The Securities and Exchange Commission has settled charges against a former chief financial officer whose attorney noted that he might have done a better job had he been an accountant. The settlement with former SmartForce CFO David C. Drummond — who is currently Google’s chief legal officer — came amid another announcement that the SEC would not take action against SmartForce’s new parent company, SkillSoft, regarding premerger accounting problems.
“In retrospect, Mr. Drummond acknowledges that he would have been better served in his role at SmartForce had he possessed an accounting background,” Drummond’s attorney Harvey Wolkoff said in a statement, according to Reuters. “However, it was not unusual during this period in time to find many CFOs like David who were not trained as accountants, but instead were hired for their expertise in other important corporate functions.”
Drummond holds a bachelor’s of science in history from Santa Clara University and a Juris Doctor from Stanford Law School. He was a law partner in the corporate transactions group at Silicon Valley mainstay Wilson Sonsini Goodrich and Rosati, and had served as Google’s outside counsel.
The other individuals who settled with the SEC are former SmartForce vice presidents of finance Patrick E. Murphy and John P. Hayes. In addition, the SEC filed an injunctive action against Patrick T. Chew, the onetime controller of SmartForce’s subsidiary in the United States. (SmartForce is based in Dublin.) The four agreed to pay a total of $2.3 million. The SEC charged that the former executives, the company’s former outside auditor, and its onetime audit engagement partner overstated company revenue more than six years ago.
The SEC instituted proceedings against Ernst & Young Chartered Accountants and the lead partner on the SmartForce engagement, Denis O’Hogan, for improper professional conduct related to multiple audits and periodic reviews of SmartForce’s financial statements. The firm was censured and agreed to pay $725,000, an amount equal to its audit fees. The firm, also based in Dublin and a member firm of Ernst & Young Global, agreed to make several enhancements in its audit practices of U.S. public companies in such areas as training and staffing of engagements.

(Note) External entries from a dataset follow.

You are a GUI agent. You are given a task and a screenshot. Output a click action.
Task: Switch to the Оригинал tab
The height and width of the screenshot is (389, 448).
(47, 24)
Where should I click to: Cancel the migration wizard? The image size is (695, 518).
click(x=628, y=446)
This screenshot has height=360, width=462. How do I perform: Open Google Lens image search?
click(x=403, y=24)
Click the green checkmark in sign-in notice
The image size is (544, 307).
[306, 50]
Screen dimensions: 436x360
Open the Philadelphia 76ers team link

Separately, SkillSoft announced on Friday that the SEC has informed the company that it will take no action against it in connection with the resolution of the regulator’s investigation into SkillSoft’s restatement of SmartForce financial statements that were issued prior to the September 2002 merger. After the merger, SkillSoft determined that SmartForce had made accounting errors with respect to its historical financial statements, corrected those errors, and cooperated with the SEC throughout the course of its investigation into those errors.

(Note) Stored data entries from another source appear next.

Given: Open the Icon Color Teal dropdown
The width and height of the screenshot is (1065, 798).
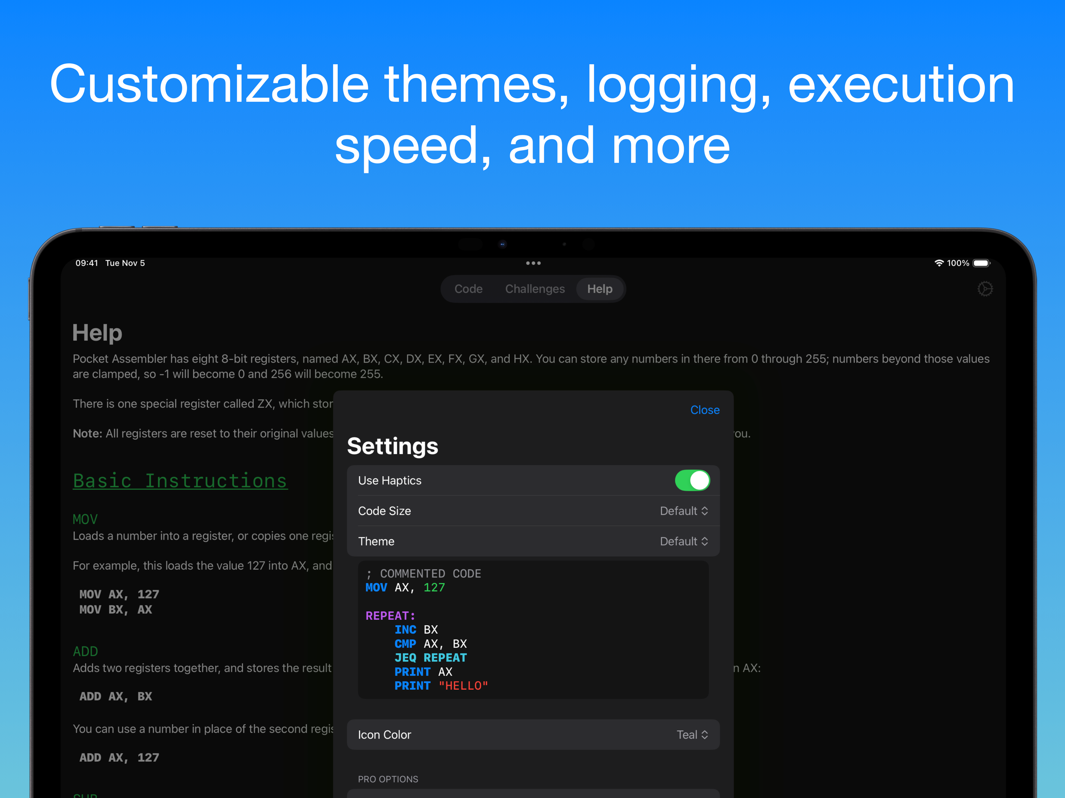Looking at the screenshot, I should (692, 735).
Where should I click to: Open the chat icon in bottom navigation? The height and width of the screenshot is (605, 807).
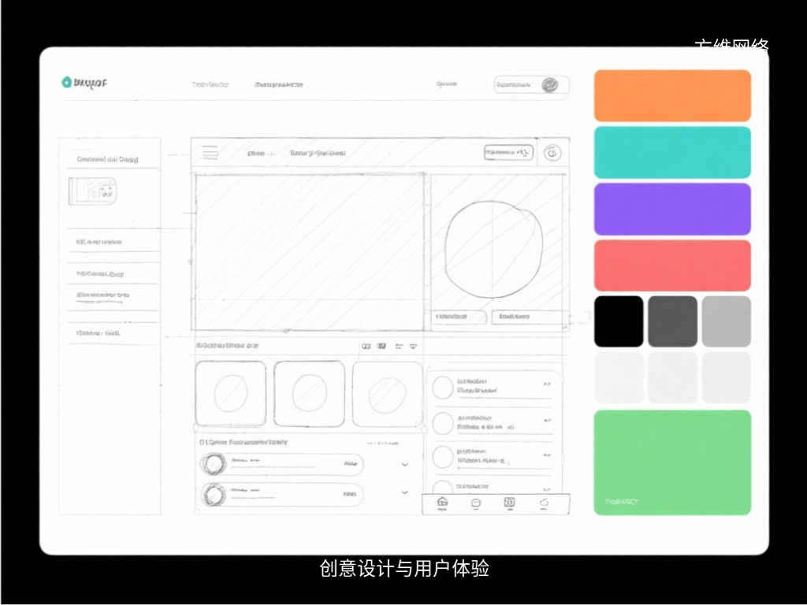click(x=474, y=503)
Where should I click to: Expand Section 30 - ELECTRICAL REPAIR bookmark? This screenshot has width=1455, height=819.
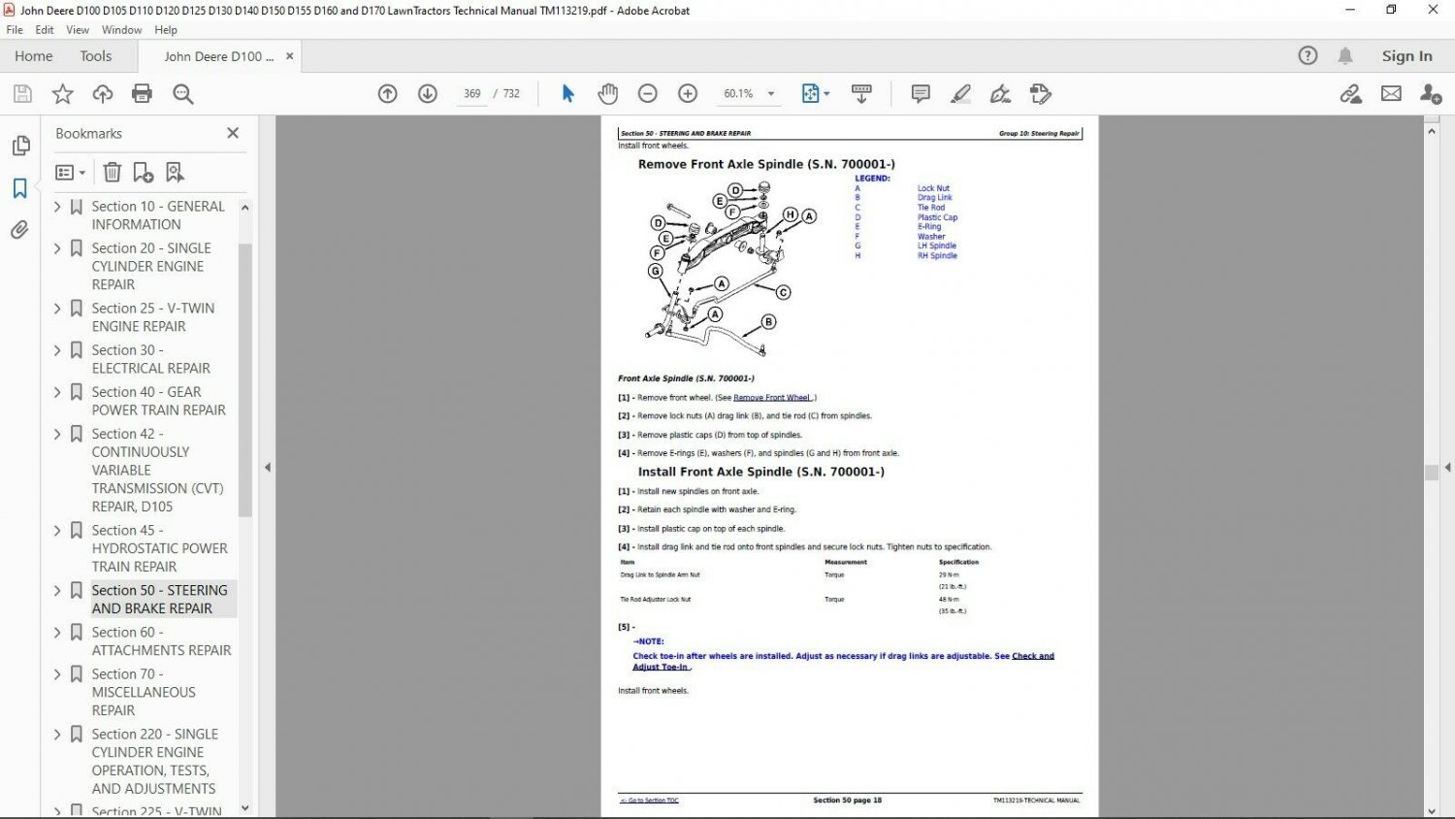pyautogui.click(x=56, y=349)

According to the commission, SmartForce overstated revenue by $113.6 million and net income by $127 million during a 3 1/2-year period ending in mid-2002. The SEC noted that the SmartForce financial statements failed to comply with generally accepted accounting principles (GAAP). Specifically, the company improperly recognized revenue from various types of transactions, including multiple-element arrangements, reciprocal transactions, and reseller agreements.
The SEC charged that Drummond failed to determine whether SmartForce was improperly booking revenue on a reseller agreement related to SmartForce products. In addition, the SEC alleged that Drummond failed to communicate information about a reciprocal transaction to the appropriate accounting personnel, and took no steps to determine whether the accounting for that transaction complied with GAAP.
Murphy and Hayes were primarily responsible for the accounting decisions at SmartForce, and for making sure that such accounting complied with GAAP. The SEC alleged that on several occasions, the duo improperly concluded that the company could recognize revenue up front on software sales, including on agreements with resellers of SmartForce’s products and multiple-element arrangements. They also allowed the company to book excess revenue on reciprocal arrangements.
Chew, responsible for standard agreements at SmartForce US, was charged with causing SmartForce to improperly book revenue from two nonbinding reseller agreements and from a transaction for which no product was delivered to the customer.
Drummond agreed to pay $700,000, including a $125,000 civil penalty and $573,979 in total disgorgement and prejudgment interest. Meanwhile, Murphy agreed to pay a total of about $668,000, and Hayes $937,000. Chew must pay $85,885 in disgorgement and prejudgment interest, and a civil penalty of $25,000.
The SEC administrative order bars Murphy and Hayes from practicing before the commission as accountants, with the right to apply for reinstatement after two years. The order also requires that Drummond, Murphy, and Hayes cease and desist from committing or causing any violations or future violations of exchange rules. Drummond, Murphy, and Hayes neither admitted nor denied the findings in the SEC order. Chew consented to entry of the judgment without admitting or denying the allegations of the SEC complaint.
Google’s chief executive Eric Schmidt noted in a statement: “We are pleased that David [Drummond] and the SEC have reached a settlement that brings closure to matters which occurred more than six years ago. David has been an important part of Google’s growth and success and we look forward to his continued contributions.”
The SEC sanctions against O’Hogan include a two-year suspension from practicing before the commission. O’Hogan and Ernst & Young Chartered Accountants settled their actions, neither admitting nor denying the commission’s findings.